KQOR
- Mena, Arkansas; United States;
- Frequency: 102.1 MHz
- Branding: The Mountain 102.1

Programming
- Format: Classic country
- Affiliations: Citadel Media

Ownership
- Owner: Ouachita Broadcasting, Inc.

History
- First air date: 2001
- Former frequencies: 105.3 MHz (2001–2025)

Technical information
- Licensing authority: FCC
- Facility ID: 85585
- Class: C3
- ERP: 24,000 watts
- HAAT: 143 meters (469 ft)
- Transmitter coordinates: 34°32′42″N 94°18′21″W﻿ / ﻿34.54500°N 94.30583°W

Links
- Public license information: Public file; LMS;
- Webcast: Listen Live

= KQOR =

KQOR (102.1 FM, "The Mountain 102.1") is a radio station broadcasting a classic country music format. Licensed to Mena, Arkansas, United States, the station is currently owned by Ouachita Broadcasting, Inc.

==History==
The station originally began broadcasting in 2001, on 105.3 MHz, known as "Classic hits 105.3 KQOR", and featured programming from Westwood One.

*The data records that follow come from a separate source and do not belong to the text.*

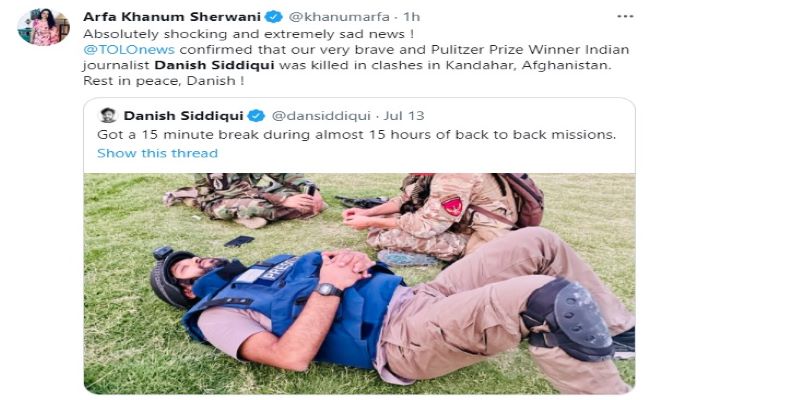Click the bold Danish Siddiqui text in tweet body

(215, 65)
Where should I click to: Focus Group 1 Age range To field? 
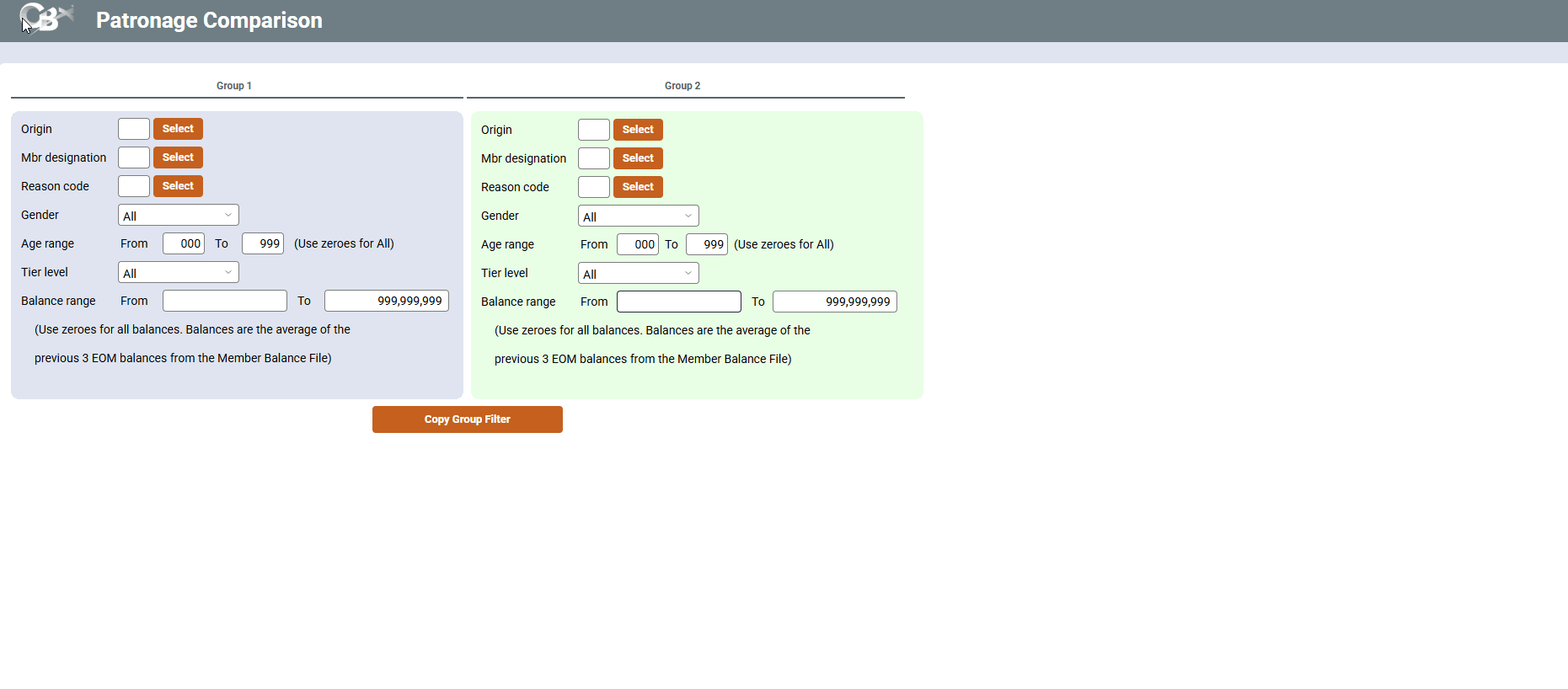tap(263, 243)
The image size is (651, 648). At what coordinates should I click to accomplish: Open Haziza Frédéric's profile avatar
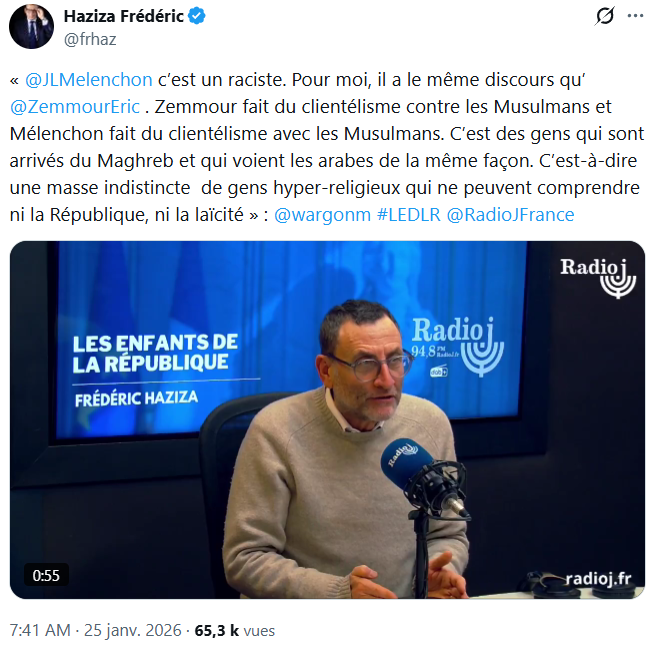coord(31,27)
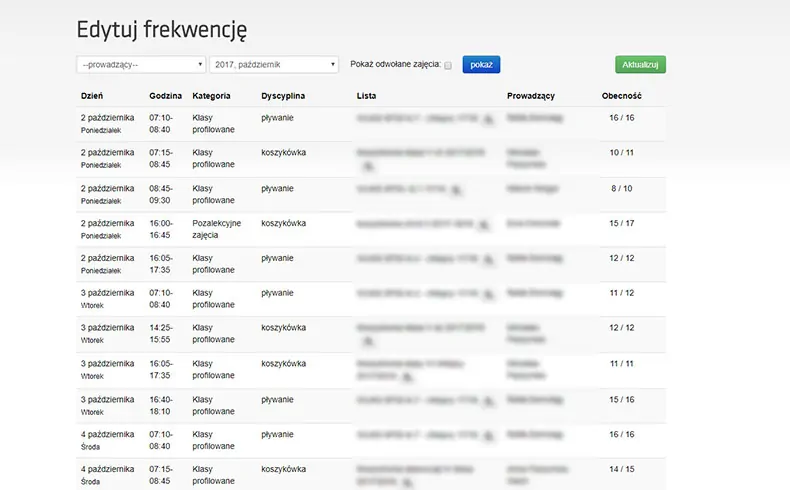This screenshot has width=790, height=490.
Task: Open the 15 / 17 attendance entry
Action: [621, 223]
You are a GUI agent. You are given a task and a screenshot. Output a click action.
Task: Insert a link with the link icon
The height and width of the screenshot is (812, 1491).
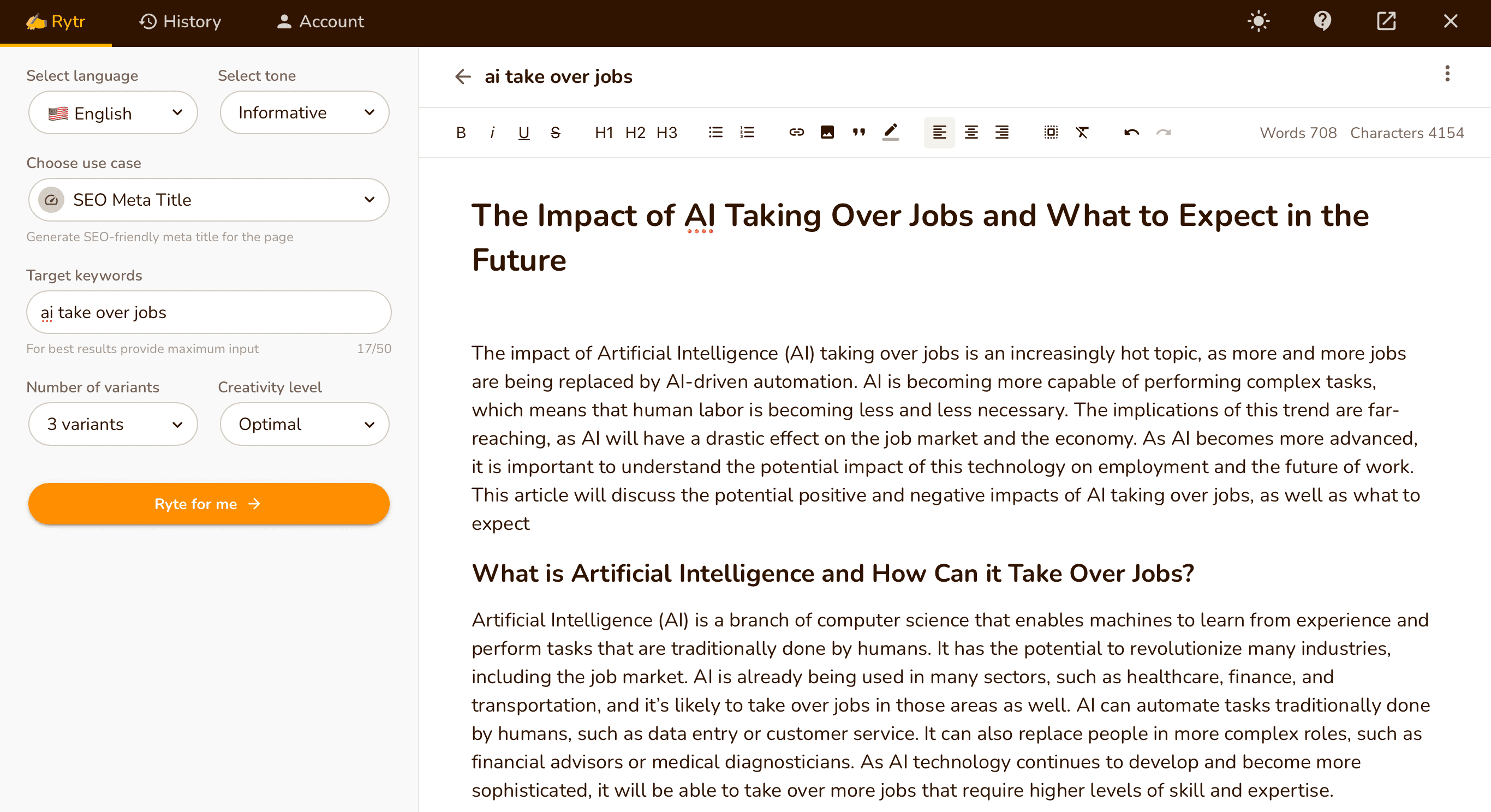point(796,133)
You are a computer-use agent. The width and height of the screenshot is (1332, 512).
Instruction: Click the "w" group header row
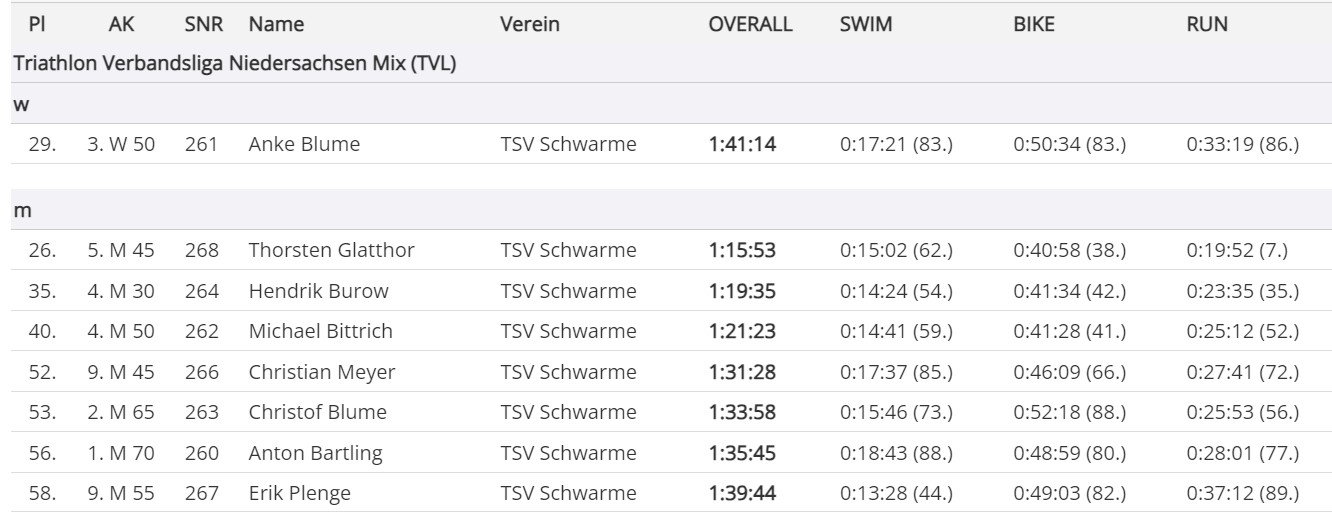pos(20,104)
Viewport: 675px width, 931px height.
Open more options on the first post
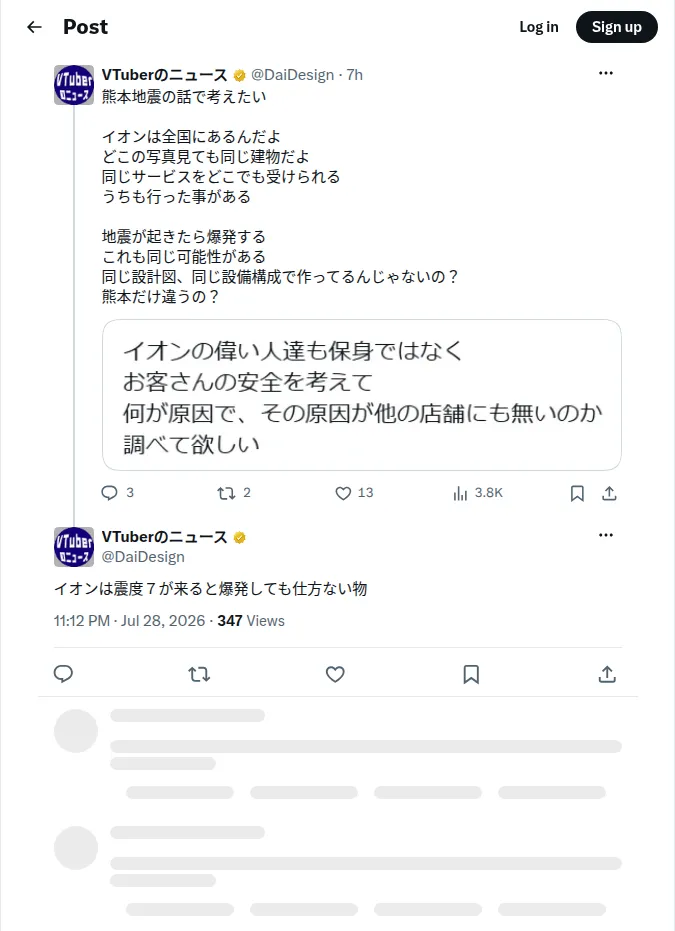coord(606,73)
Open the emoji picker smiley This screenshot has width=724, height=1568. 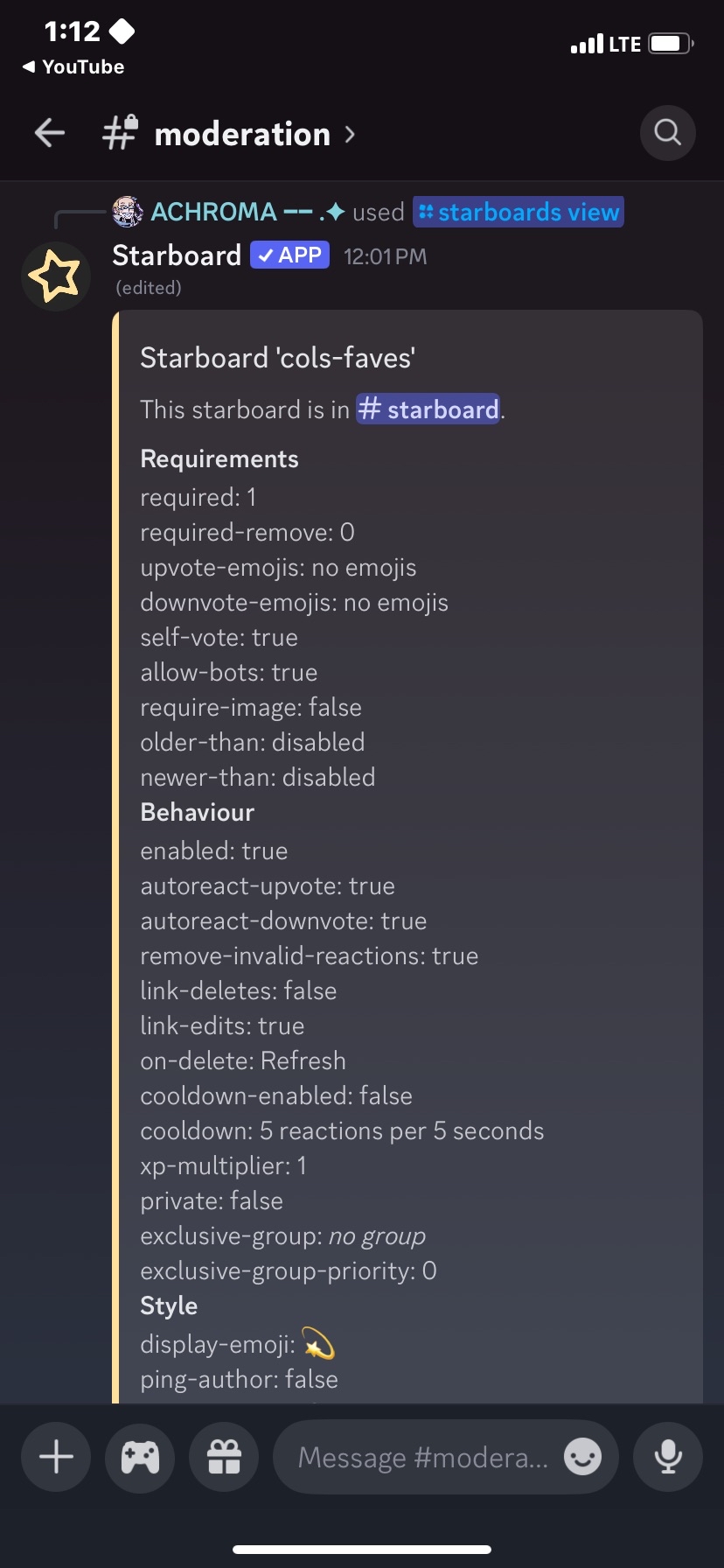tap(582, 1457)
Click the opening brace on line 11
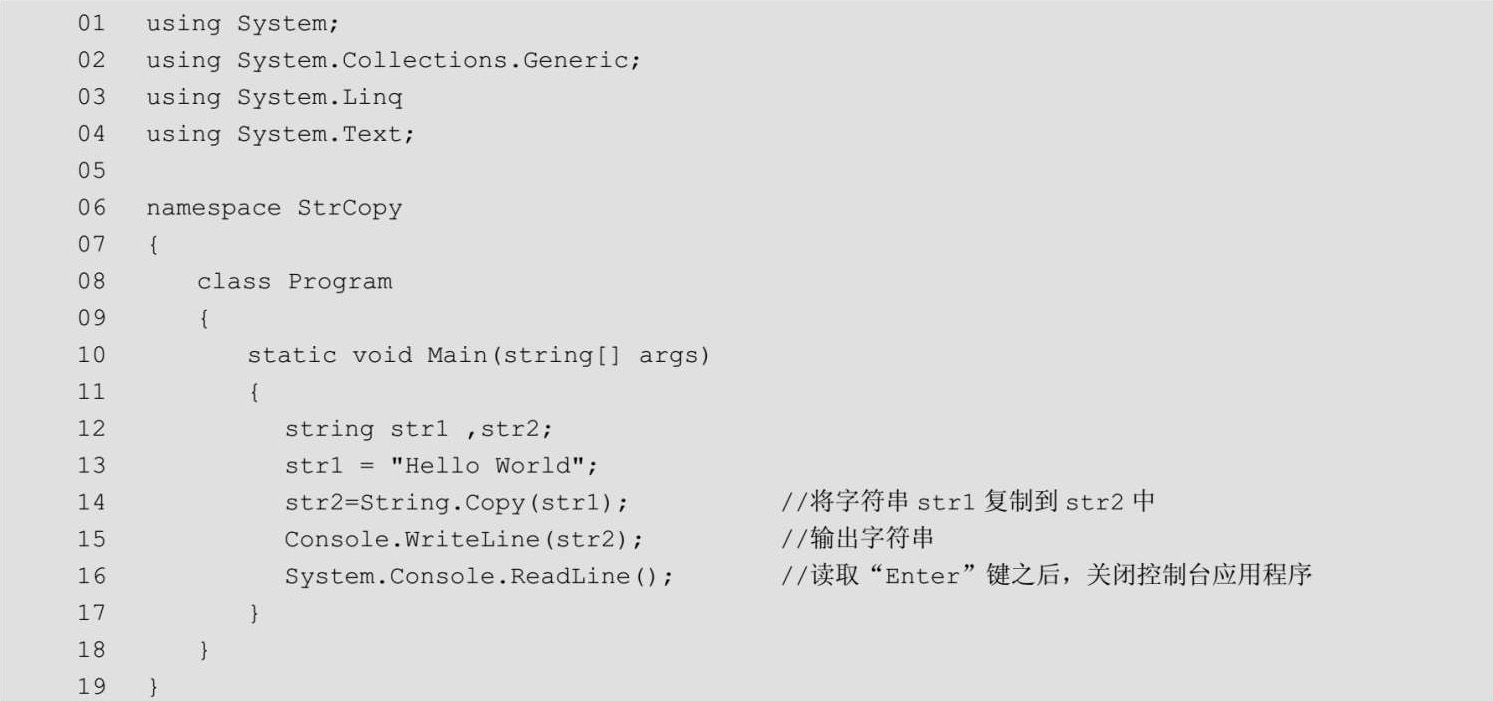The width and height of the screenshot is (1493, 701). pyautogui.click(x=254, y=392)
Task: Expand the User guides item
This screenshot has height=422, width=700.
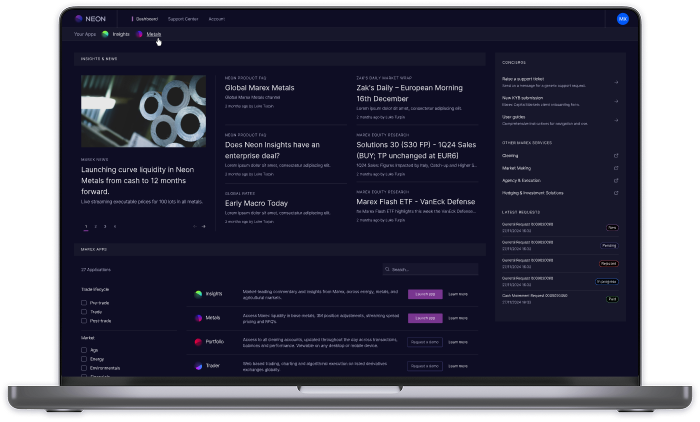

On October 4, 2023, the station switched to an classic country format, known as "105.3 The Mountain".

On May 12, 2025, the frequency was changed from 105.3 MHz, to 102.1 MHz, to avoid interference with another station, and to increase watts. The station has since been known as "102.1 The Mountain".